Our study has a number of limitations. The cross-sectional nature of the study does not allow future assessment and update regarding changes in the various risk factors among the participants. Moreover, bias may affect the results due to self-reported data; however, this study was based on face-to-face interviews and randomly we checked 50% of women’s medical records for accuracy. Furthermore, we did not examine the genetic susceptibilities of the study population as well as the association between history of other malignancies (such as ovarian cancer) and the risk of development of breast cancer.
Conclusion
Breast cancer is an important health problem in Qatar and estimating risk of development of breast cancer in Qatari and Arab nationals is very important for screening and prevention of the disease. The current study highlights the usefulness of Gail model as important breast cancer risk prediction model for clinical decision making. The Gail model is an appropriate breast cancer risk assessment tool for Qatari’s female population. The breast cancer risk assessment can be helpful in the clinical management of screening and prevention.
Acknowledgments
The authors would like to thank the Hamad Medical Corporation for their support and ethical approval (HMC RC#8222/08, RP # 12215/12, and HMC RP # 12061/12).
Author Biographies
Abdulbari Bener currently is professor of Public Health at the Cerrahpaşa Faculty of Medicine, Istanbul University and Medipol University - International School of Medicine. He was professor of Public Health in the Department of Public Health at the Weill Cornell Medical College, and Asst. Medical director and head of the Medical Statistics & Epidemiology Department at Hamad Medical Corporation, Qatar, during August 2002–July 2014. In addition, he is also advisor to World Health Organization and Adjunct Professor & Coordinator for the postgraduate and master public health programs (MPH) of the School of Epidemiology and Health Sciences, University of Manchester.

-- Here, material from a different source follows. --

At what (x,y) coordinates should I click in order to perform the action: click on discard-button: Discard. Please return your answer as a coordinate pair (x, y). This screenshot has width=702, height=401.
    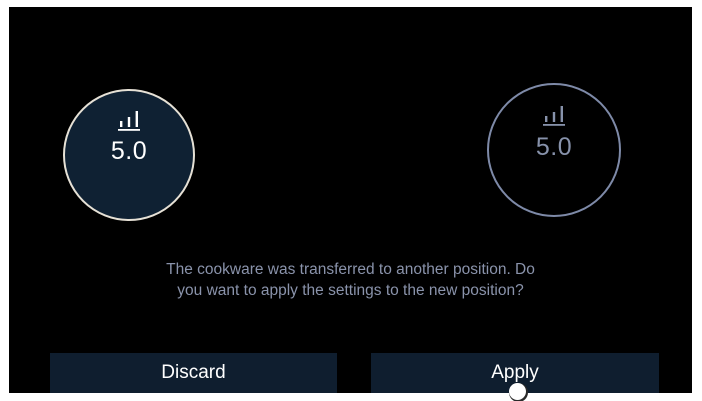
    Looking at the image, I should click on (194, 373).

Funda Çatan, research assistant, graduated from University of Leicester in UK with a MSc and MPhil degree from University of Nottingham in UK and pursuing a PhD in Istanbul University, Cerrahpasa Medicine Faculty, Turkey.
Hanadi R. El Ayoubi, MD, Head Oncology & Hematology, Ex-Medical director Al Amal Cancer Hospital, Hamad Medical Corporation, Qatar and currently working Hematologist at the Department clinical hematologyand stem cell transplantation, Hospital Saint Louis - Porte 5,1, Avenue Claude Vellefaux, 75475 Paris 10, France.

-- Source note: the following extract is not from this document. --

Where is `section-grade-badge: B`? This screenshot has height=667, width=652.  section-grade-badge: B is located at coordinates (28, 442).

Ahmet Acar MD, physician, currently pursuing MSc at the Cerrahpaşa Faculty of Medicine, Istanbul University, Turkey and visiting scholar Harvard University, Medical School, USA.
Wanis H. Ibrahim, MD, senior consultant at the Department Clinical Medicine & Pulmonology, Hamad General Hospital, and associate professor at the Weill-Cornell Medical College, Qatar.
Footnotes
Declaration of Conflicting Interests: The author(s) declared no potential conflicts of interest with respect to the research, authorship, and/or publication of this article.
Funding: The author(s) disclosed receipt of the following financial support for the research, authorship, and/or publication of this article: This study was supported and funded by the Hamad Medical Corporation.